Anavex Life Sciences (OTCBB: AVXL) believes that oxidative stress, not amyloid-beta, is the cause of Alzheimer’s disease, and is currently seeking partners to develop an early-stage compound, according to Harvey Lalach, co-founder, president, chief financial officer and director.

Lead candidate ANAVEX 1-41 has a synergistic neuroprotective and anti-apoptotic effect in animal models that use amyloid (beta) 25-35 peptide to simulate the condition, according to results presented at the 2008 International Conference on Alzheimer’s Disease.

“If something comes across the table, we’ll address it,” Lalach said about potential partnerships. “The game plan would be to move one compound through Phase I in CNS. And if something comes to the table prior to that, we would seriously look at that.”

There has been “significant interest” from big pharma in both the company and its compounds, he noted, adding that there is a need for capital moving forward, as R&D to develop an Alzheimer’s candidate is very costly. “With additional capital, we can move other compounds into Phase I. We also have oncology compounds at various stages of development,” he said.

Companies developing late-stage candidates in Alzheimer’s include Eli Lilly (NYSE:LLY), Wyeth (NYSE:WYE), Pfizer (NYSE:PFE), GlaxoSmithKline (NYSE:GSK) and Bristol-Myers Squibb (NYSE:BMY). Avanex became publicly listed through a reverse takeover at the beginning of 2007, Lalach noted. The company was funded privately with approximately USD 15m in research capital. “It got to the point where the results were encouraging, and investors wanted to move this compound forward as soon as possible,” he said.

The company’s SIGMACEPTOR-N program involves the discovery and development of drug candidates targeting neurological and neurodegenerative diseases, such as Alzheimer’s, epilepsy and depression.

Sigma-1 receptors have been cloned and shown to be distinct from any known receptor class. In the central nervous system, they have been shown to be involved in the modulation of neurotransmitter receptor function, neurotransmitter release and response, as well as memory and learning processes, demonstrating potential neuroprotective and anti-amnesic properties.

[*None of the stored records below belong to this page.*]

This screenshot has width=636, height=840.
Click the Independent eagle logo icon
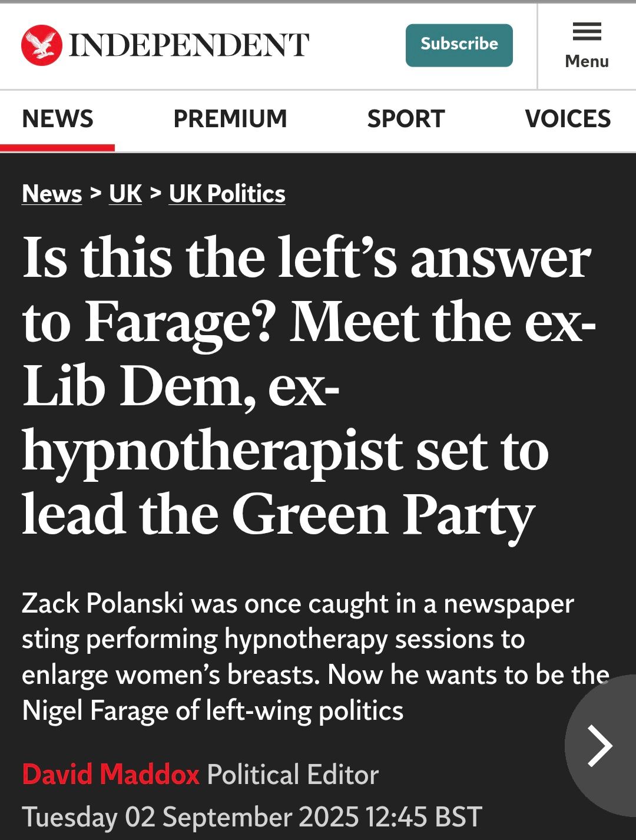41,45
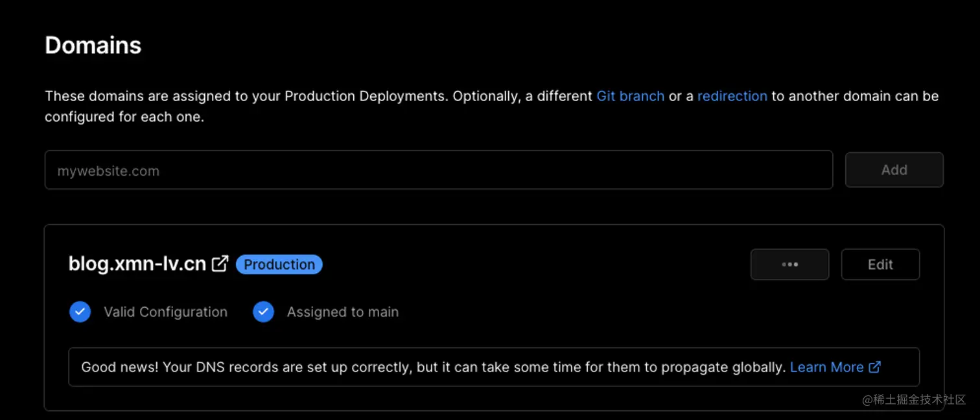Click the blue Assigned to main checkmark icon
Viewport: 980px width, 420px height.
(263, 312)
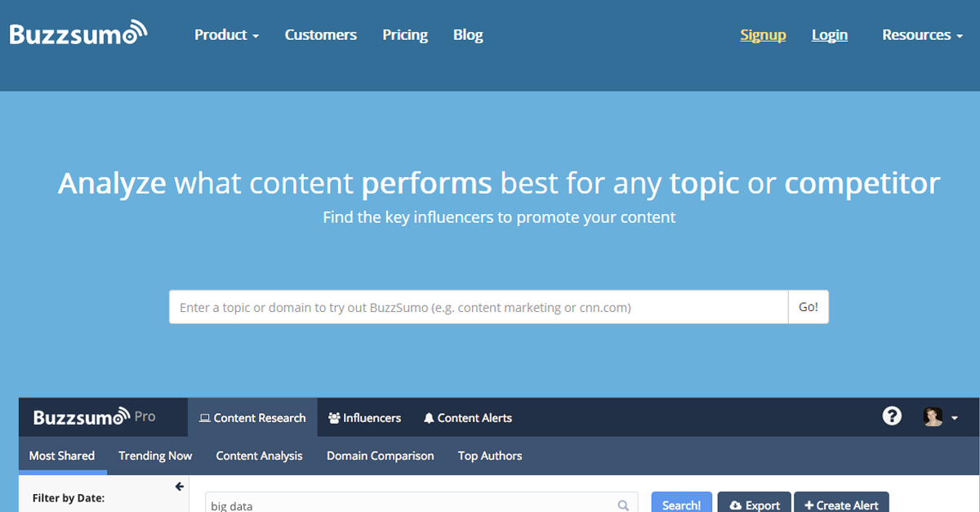This screenshot has height=512, width=980.
Task: Open the Pricing page
Action: 405,34
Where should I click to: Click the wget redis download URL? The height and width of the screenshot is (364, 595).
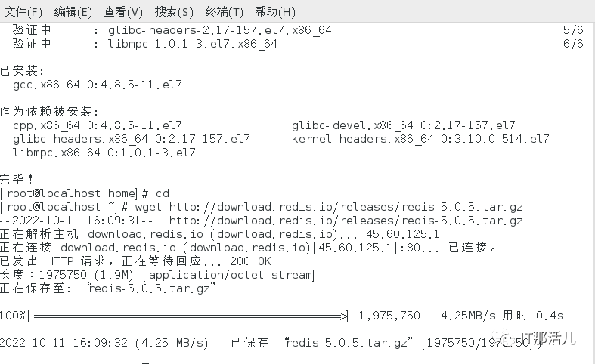pos(346,207)
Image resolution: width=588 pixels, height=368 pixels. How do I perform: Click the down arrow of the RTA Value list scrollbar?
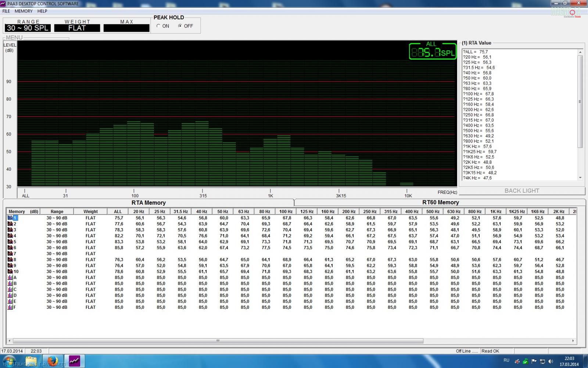580,178
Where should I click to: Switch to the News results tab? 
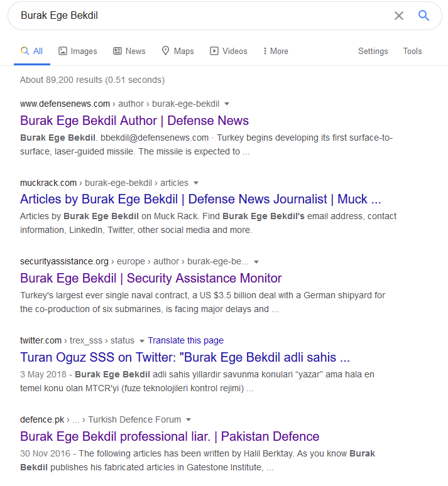pos(129,51)
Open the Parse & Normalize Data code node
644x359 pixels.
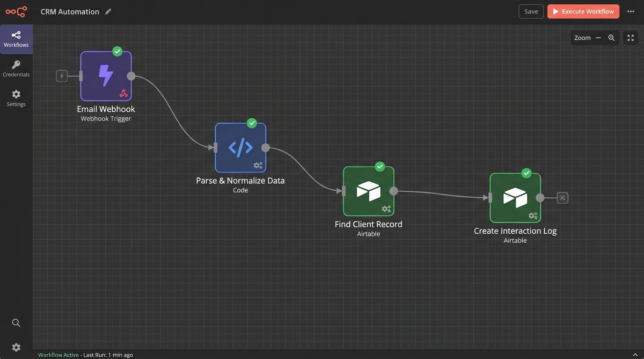pos(240,147)
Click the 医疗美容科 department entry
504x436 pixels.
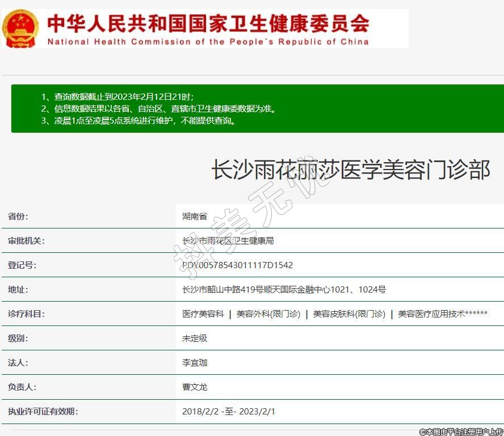tap(203, 314)
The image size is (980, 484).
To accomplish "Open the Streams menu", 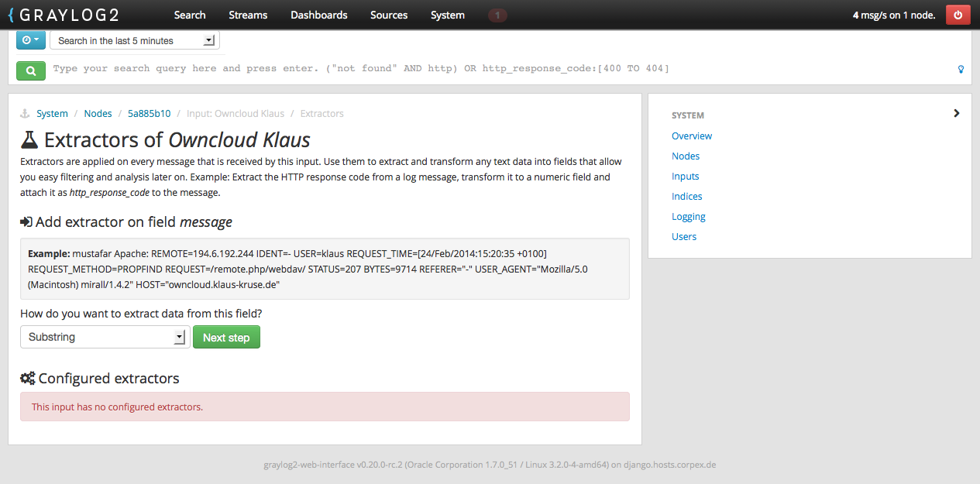I will pyautogui.click(x=248, y=15).
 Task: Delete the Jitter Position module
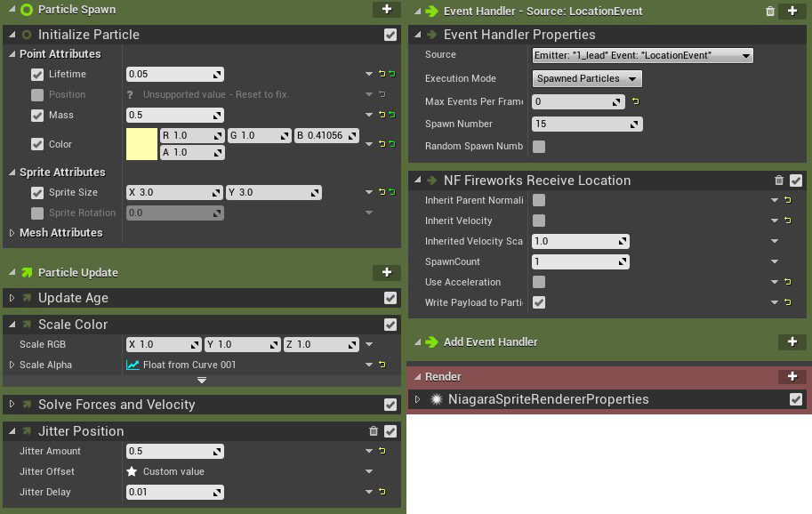374,430
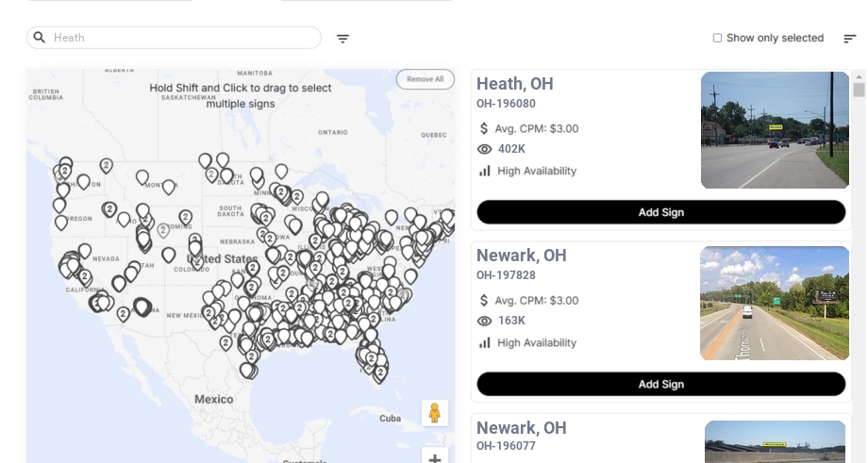Image resolution: width=868 pixels, height=463 pixels.
Task: Click the dollar icon on Newark OH-197828
Action: coord(485,300)
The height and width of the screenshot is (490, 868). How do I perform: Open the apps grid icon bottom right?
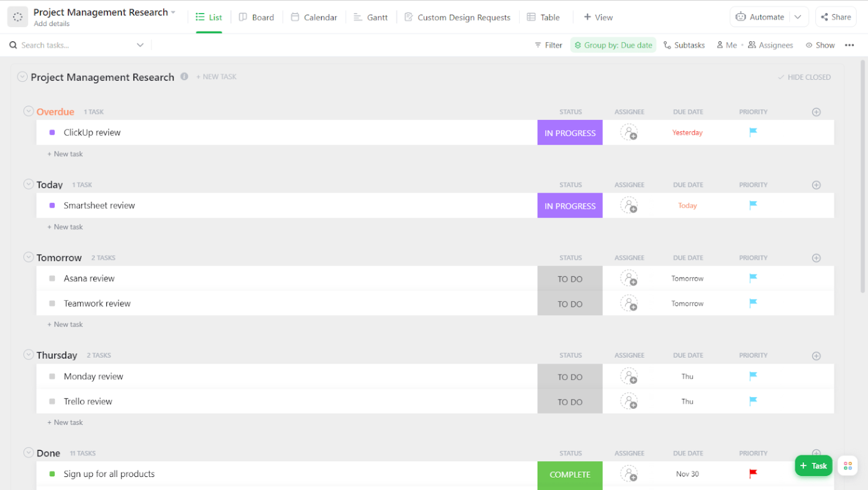848,465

“The lead compound comes from the sigma receptor platform, which is a proprietary platform technology that generates molecules based on sigma ligands and receptors,” Lalach said. There is interest from large pharma, as the platform has a potential to create multiple compounds across a variety of different disease indications, he said. George Kalkanis, Anavex’s co-founder and vice-president for strategic planning, said to the surprise of the Alzheimer’s community, it turns out that the current market leader, Pfizer’s Aricept, also affects sigma ligand. Pre-clinical experiments in mice showed that Anavex’s drug can attain all these synergistic receptors, he noted.

“We don’t care if the neuronal toxicities are coming from amyloid or not,” he said. “It turns out that diluting or reducing amyloid beta protein is not a means of treating Alzheimer’s disease.”

The failure of Neurochem and Myriad Genetics’ Alzheimer’s candidates – which worked to reduce or prevent amyloid build-up – is proof of the fact that targeting the amyloid pathway may be wrong, said Kalkanis. Alzheimer’s is due to oxidative stress, and amyloid beta may be a result of oxidative stress, he noted. The oxidative stress pathway may also activate other undesirable effects. The amyloid plaques can come initially as a defense, which is why they accumulate in the brain, he said.

Anavex plans to conduct a single dose-ascending study, which will include 40 volunteers in Europe. A multiple ascending dose study will include 24 volunteers, according to Kalkanis. “These studies will be able to establish the profile of the drug.”

The company is open to any prospects, said Lalach. “Our strategic initiative is to raise some money from investors and advance our first compound to the end of Phase I and beginning of Phase II trials,” he added. “We don’t exclude any proposals for partnership.”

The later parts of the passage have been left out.